222 wild animals killed in eight months on NH-74Updated: Sep 08, 2017 20:14 IST
NH-74 connects Dehradun with Haridwar.(HT File Photo)
A 30 km stretch on National Highway-74 between Dehradun and Haridwar has killed 222 wild animals within eight months, says a study.
Conducted by Wildlife Institute of India (WII) on ‘The impacts of a national highway on wildlife in Haridwar forest division’, the study claims wild animals are most vulnerable in the stretch between Gauri Shankar temple and Kotawali in Chidiapur. Speeding vehicles collide into animals which cross the stretch in search of water.

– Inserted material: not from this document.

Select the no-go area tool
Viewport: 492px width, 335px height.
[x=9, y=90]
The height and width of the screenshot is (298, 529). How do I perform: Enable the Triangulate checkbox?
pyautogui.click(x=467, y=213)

More concerning is that speeding vehicles are not being checked all along the route even now. During the study period, scientists could not find speed breakers on the stretch. Only one rumble strip was observed and that too was dismantled.
Wildlife experts suggested construction of three flyovers on this stretch to facilitate safe passage of wild animals to forest officers on Friday in a meeting. The recommendations will be submitted to the Haridwar forest division and the forest department. Two flyovers from Pili River to Rawasan and Gaindhikhatta to Chidiapur were suggested based on highest mortality rate. The third one from Chandi Bridge to Tedhi Pul was recommended for smooth passage of elephants
Scientists have also generated a hot-spot map identifying exact locations where most of the wildlife casualties were reported.
“On the right side of the road is the Jhilmil Conservation Reserve and the Ganga which is the perennial source of water, while on the left is a thick forest of Rajaji. We noticed that animals cross the national highway to reach water bodies for quenching their thirst and gets killed,” WII project scientist Sultan (who goes by his first name) told Hindustan Times.
Between September 2016 till April 2017, the kills included two leopards, one Himalayan Black Bear, 19 Sambhars and 11 Cheetals. Tigers have also fallen prey to accidents with the first incident reported in May 2016. Both Haridwar and Rajaji have a healthy tiger population. Official records of the division states 26 leopards were killed in the stretch in last one decade.
Divisional Forest Officer (DFO Haridwar HK Singh denied commenting on the issue. Digvijay Singh Khati, chief wildlife warden who was present at the meeting did not pick calls despite repeated attempts.